GoDoc CircleCI Go Report Card Version Discord

The SecretHub CLI provides the command-line interface to interact with the SecretHub API.

SecretHub is a secrets management tool that works for every engineer. Securely provision passwords and keys throughout your entire stack with just a few lines of code.

Usage

Below you can find a selection of some of the most-used SecretHub commands. Run secrethub --help or the CLI reference docs for a complete list of all commands.
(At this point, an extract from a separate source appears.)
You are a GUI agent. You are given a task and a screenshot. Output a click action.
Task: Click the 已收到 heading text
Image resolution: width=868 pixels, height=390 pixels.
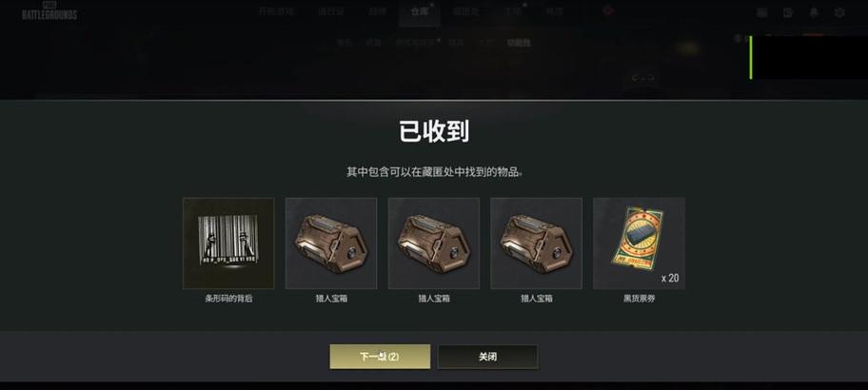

Reading and writing secrets

$ secrethub read <path/to/secret>
Print a secret to stdout.

$ secrethub generate <path/to/secret>
Generate a random value and store it as a new version of a secret

$ secrethub write <path/to/secret>
Ask for a value to store as a secret.

$ echo "mysecret" | secrethub write <path/to/secret>
Store a piped value as a secret.

$ secrethub write -i <filename> <path/to/secret>
Store the contents of a file as a secret.

Provisioning your applications with secrets

$ export MYSECRET=secrethub://path/to/secret
$ secrethub run -- <executable/script>
Automatically load secrets into environment variables and provide them to the wrapped executable or script.

$ echo "mysecret: {{path/to/secret}}" | secrethub inject
Read a configuration template from stdin and automatically inject secrets into it.

Access control

$ secrethub service init <namespace>/<repo> --permission <dir>:<read/write/admin>
Create a service account for the given repository and automatically grant read, write or admin permission on the given directory.

$ secrethub acl set <path/to/directory> <account-name> <read/write/admin>
Grant an account read, write or admin permission on a directory.

$ secrethub repo revoke <namespace>/<repo> <account-name>
Revoke an account's access to a repository.

Integrations

SecretHub integrates with all the tools you already know and love.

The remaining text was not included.